Optimization of Protease Activity by Bacillus haynesii BK1H Using Response Surface Methodology

Abstract

Proteases are enzymes that catalyze the hydrolysis of peptide bonds into oligopeptides and amino acids. Previous bacterial studies reported that eight proteolytic isolates had been isolated from Bledug Kuwu mud, Central Java. One of these isolates is BK1H which has a proteolytic index of 2.960 making it possible to be studied further. In this study, optimization of the protease activity of BK1H was carried out using 3 factors namely temperature, pH, and divalent metal cations.
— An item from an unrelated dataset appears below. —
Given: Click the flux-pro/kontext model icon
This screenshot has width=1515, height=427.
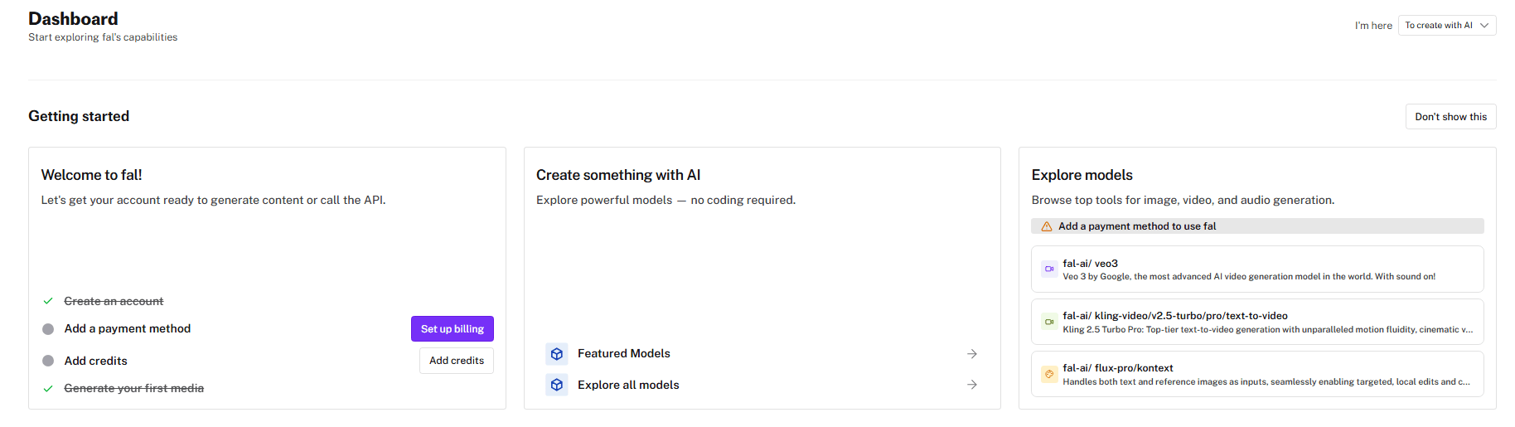Looking at the screenshot, I should click(1049, 374).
This research was conducted through several stages, (1) Bacterial culture regeneration, (2) Protease fermentation using the SmF method, (3) Determination of the type of protease, (4) One Factor at a Time (OFAT), (5) Plackett-Burman Design (PBD), (6) Response Surface Methodology-Central Composite Design (RSM-CCD), and (7) Confirmation of RSM-CCD optimization results on experimental results. OFAT experiment results showed the lowest activity and the highest activity was obtained at 37°C and 57°C; pH 6 and 8; and CaCl2 0.5 and 1.0 mM. The significance test of the 2 factors namely temperature and pH has a p value <0.05, which indicates that these factors have a significant effect on protease activity. The optimum factor value in the RSM-CCD has a temperature of 63.10°C and pH 10.82, with the predicted activity of 149.910 U/mL, while the experimental results have activity of 157.630 ± 16.240 U/mL.